Concerning Craft: Why Do We Tell Stories?

The Rev. Elizabeth Felicetti is the rector of St. David’s Episcopal Church in North Chesterfield, Virginia, and holds a Master of Fine Arts in Writing from Spalding University and a Master of Divinity from Virginia Theological Seminary. Her work has appeared in numerous publications including The Christian Century, Modern Loss. A recent essay, “Armed” appears in the current edition of LPR. Connect at   


I can’t decide whether writing or books came first for me. I became obsessed with books before I could interpret the words and dictated stories to my mother before I could write. She died when I was six, following a routine hysterectomy. This didn’t make sense to me, so a few months later, when walking home from school with my friend Jeanne, I told her that my mother had been poisoned. When we got to her house Jeanne’s mom made us a snack. As we ate Jeanne repeated my story to her. I was mortified. Jeanne’s mother listened, then said mildly, “I don’t think that’s quite what happened.” I was struck, not only that I didn’t get into trouble for lying, but also because Jeanne had remembered, was even, perhaps captivated by my false story. This fed my passion for writing. In retrospect, I consider that narrative invention a child’s way of grappling with mortality.

Once I could read, I re-read some of the same books over and over, especially books with dead mothers, sometimes savoring certain chapters. I majored in creative writing in college, and rather than picking one of the four genres offered by my university I took all possible classes in all four of them. I minored in literature and began to hoard books after graduation, causing consternation among all movers I’ve ever hired because of my boxes and boxes of books. “These better not be going up any stairs,” they’d grumble. 

I dreamed about pursuing an MFA after college but fell in love with my job as an antiquarian bookseller instead. My primary duty was creating catalogues and describing the collectible books: their size and style of binding; the state of the pages, endpapers and dust jackets. I never tired of this, and only stopped doing it when I got married and moved to Virginia, which had far fewer rare bookshops than California. There, I imagined myself writing full-time, as I had always wanted; and again, entertained the idea of an MFA.
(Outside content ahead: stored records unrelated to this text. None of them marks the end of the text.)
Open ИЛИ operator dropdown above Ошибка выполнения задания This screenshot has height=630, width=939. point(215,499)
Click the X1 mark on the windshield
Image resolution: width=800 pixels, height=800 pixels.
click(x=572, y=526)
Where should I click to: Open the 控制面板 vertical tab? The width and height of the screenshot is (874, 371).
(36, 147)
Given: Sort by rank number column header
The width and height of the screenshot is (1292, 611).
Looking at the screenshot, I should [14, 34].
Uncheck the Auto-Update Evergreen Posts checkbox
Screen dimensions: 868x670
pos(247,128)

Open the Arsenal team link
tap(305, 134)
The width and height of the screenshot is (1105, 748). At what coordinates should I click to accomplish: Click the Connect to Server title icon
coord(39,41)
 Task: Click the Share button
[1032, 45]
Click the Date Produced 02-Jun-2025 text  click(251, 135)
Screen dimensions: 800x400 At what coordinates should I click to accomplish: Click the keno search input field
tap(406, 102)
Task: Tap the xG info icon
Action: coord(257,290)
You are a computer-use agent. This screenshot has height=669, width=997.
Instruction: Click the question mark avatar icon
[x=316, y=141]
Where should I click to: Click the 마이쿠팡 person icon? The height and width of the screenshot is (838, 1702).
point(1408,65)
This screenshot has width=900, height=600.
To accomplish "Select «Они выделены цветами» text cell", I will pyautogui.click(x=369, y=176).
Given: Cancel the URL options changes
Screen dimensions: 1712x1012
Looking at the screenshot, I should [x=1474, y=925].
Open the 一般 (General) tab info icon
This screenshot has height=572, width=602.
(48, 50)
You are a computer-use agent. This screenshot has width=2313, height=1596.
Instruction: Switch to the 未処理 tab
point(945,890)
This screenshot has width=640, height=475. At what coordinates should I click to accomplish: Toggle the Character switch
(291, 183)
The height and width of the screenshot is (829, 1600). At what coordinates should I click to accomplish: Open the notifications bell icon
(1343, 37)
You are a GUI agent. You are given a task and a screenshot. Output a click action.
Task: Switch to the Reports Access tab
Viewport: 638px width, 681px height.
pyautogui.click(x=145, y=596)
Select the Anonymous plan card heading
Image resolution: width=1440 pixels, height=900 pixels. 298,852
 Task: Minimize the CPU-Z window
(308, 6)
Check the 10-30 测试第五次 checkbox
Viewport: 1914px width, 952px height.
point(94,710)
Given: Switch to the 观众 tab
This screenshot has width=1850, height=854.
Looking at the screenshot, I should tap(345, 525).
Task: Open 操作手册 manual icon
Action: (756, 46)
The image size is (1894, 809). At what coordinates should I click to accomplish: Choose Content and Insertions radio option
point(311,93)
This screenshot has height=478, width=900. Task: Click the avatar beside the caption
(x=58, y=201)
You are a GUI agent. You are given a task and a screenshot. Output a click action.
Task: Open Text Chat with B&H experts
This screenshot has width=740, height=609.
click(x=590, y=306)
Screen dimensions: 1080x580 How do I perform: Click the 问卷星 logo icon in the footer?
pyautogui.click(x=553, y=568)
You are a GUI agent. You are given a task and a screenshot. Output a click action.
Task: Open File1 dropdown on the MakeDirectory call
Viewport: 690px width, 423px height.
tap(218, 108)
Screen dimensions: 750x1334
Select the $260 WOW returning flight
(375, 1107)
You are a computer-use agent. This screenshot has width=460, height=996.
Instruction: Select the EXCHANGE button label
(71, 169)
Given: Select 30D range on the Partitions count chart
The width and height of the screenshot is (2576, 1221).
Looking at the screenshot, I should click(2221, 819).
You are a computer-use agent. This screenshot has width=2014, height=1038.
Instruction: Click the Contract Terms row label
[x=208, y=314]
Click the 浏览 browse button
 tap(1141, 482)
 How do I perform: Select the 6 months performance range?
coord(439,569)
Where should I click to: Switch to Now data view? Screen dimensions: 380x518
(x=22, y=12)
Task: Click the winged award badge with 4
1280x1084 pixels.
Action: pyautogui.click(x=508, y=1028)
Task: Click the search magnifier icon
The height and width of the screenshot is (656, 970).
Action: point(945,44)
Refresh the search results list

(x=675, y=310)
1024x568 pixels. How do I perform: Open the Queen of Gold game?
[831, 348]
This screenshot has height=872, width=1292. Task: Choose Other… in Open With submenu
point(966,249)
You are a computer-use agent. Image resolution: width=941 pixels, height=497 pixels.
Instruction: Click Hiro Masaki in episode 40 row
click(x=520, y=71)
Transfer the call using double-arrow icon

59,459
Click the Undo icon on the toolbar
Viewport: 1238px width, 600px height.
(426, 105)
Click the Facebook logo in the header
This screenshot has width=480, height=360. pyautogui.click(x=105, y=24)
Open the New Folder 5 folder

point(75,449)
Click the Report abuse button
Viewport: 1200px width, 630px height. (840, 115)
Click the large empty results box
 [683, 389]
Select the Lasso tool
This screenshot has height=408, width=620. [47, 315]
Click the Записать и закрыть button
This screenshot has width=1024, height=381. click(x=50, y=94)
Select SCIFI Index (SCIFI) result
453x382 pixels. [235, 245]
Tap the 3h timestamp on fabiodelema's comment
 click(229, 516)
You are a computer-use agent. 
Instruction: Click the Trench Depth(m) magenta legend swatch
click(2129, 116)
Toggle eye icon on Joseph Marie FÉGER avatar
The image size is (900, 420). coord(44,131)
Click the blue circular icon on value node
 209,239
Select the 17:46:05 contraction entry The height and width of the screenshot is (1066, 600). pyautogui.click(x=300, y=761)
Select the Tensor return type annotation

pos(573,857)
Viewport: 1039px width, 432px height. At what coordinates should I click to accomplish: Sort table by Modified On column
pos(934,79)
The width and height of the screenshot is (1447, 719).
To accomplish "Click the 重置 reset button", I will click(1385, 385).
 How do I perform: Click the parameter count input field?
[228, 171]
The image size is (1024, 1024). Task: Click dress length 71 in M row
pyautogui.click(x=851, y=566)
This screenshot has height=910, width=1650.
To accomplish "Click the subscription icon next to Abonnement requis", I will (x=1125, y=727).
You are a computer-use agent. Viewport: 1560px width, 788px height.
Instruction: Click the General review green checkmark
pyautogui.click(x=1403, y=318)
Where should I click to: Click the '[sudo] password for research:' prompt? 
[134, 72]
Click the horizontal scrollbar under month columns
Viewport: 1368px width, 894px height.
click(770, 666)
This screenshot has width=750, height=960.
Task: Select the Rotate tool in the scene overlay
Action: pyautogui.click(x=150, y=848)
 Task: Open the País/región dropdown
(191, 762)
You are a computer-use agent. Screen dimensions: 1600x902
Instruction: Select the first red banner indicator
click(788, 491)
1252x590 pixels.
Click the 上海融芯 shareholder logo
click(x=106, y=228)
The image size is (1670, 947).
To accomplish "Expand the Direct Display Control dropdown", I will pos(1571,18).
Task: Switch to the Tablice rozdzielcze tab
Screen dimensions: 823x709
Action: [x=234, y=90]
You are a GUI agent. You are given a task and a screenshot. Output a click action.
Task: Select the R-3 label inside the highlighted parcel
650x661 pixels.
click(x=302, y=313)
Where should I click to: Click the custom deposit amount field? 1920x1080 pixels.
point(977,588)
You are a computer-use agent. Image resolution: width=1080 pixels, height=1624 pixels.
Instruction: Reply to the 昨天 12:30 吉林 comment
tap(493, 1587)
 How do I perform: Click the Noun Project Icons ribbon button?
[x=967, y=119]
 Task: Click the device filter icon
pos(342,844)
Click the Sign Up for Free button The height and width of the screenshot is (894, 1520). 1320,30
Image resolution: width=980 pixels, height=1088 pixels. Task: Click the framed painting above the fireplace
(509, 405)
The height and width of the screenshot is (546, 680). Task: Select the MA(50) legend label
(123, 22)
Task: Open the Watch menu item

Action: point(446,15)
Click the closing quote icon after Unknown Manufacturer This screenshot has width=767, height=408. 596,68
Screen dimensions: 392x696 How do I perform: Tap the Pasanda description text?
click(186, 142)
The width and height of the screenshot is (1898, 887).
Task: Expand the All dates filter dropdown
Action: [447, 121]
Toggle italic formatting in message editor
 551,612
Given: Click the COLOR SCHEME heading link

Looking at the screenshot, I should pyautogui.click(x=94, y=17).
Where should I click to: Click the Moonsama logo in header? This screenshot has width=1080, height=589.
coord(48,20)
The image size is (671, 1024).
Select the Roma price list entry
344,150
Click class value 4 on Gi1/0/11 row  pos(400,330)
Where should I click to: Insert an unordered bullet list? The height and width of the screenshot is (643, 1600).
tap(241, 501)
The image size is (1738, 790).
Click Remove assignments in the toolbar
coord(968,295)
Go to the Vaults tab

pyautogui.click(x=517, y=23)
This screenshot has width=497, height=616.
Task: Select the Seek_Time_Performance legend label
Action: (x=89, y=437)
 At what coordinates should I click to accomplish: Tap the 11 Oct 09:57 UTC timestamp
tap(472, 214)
I published a few poems and articles and wrote two bad drafts of a novel, while freelance editing and indexing before becoming distracted by ordination. I was attempting to write a Michener-style historical novel about an Episcopal church in Virginia, but the more I read about the Bible and church history and theology, the more interested I became in ordination instead of writing about an imaginary colonial church. It took seven years from the first stirrings of a call through seminary to ordination, but once I became an Episcopal priest, I thought crafting weekly sermons fulfilled any lingering writing desires. 

“Ultimately, I write to create and to try to understand.”

My husband Gary transferred his educational credits to me after he retired from the military, encouraging me to pursue an advanced degree in ministry. While the thought of being “The Rev. Dr.” appealed to my vanity, the work involved to achieve that title depressed me. I didn’t want to study the same things I was already doing professionally. I began to explore low-residency MFA programs so that I could pursue the degree while continuing my job as rector of a vibrant parish. 

I began a part-time MFA program almost ten years into ordination. Friends expressed concern that I would burn myself out, but instead the pursuit breathed new life into my ministry, especially after I set up a pattern of getting up at 5:00 and writing until 6:15, after which I would begin to get ready for my church work. I earned the degree after four and a half years, and still show up every morning at 5:00 to write.

My new degree also brought my book hoarding back to the surface. I’d been hiding it better due to eBooks, but when reading for writing, I found I preferred something physical that I could underline and annotate, despite my years as a rare bookseller. (Note that I never mark hardbacks unless they aren’t a first edition, and I still, always, use pencil.) I now have an entire writing room with one bookcase and six stacks plus, one basket of additional books. Every room in our house has books, including the dining room. I’ve never felt more satisfied, especially since I started writing book reviews almost three years ago. I’ve reviewed books for four different magazines, amassing a mess of marked-up advanced review copies. As a former antiquarian bookseller, I have no remorse about writing in these. (But still in pencil.)

I struggled with the essay “Armed” in the Winter 2021 issue of The Little Patuxent Review for three years. Most people are passionate about guns. I’m married to a deer hunter and friends with a bunch of pacifist clergy, and I’m ambivalent about guns. I’m frustrated that conversations about them are rarely nuanced. I tried to write about my experiences with guns and with fear in a way that expresses my uncertainty. 

Topics I’m currently writing about pertain to why I write: disease and childlessness. In the past year and a half I was diagnosed with two different cancers, breast and lung. These two diagnoses remind me of my own mortality in a way that my religion and even my parents’ deaths did not. I won’t be leaving behind children when I die, but want to leave behind a body of work, even though I believe it will fade into obscurity. Lately I have been writing about childlessness in the context of my faith, which absorbs me and brings together much of my study and experience. Ultimately, I write to create and to try to understand.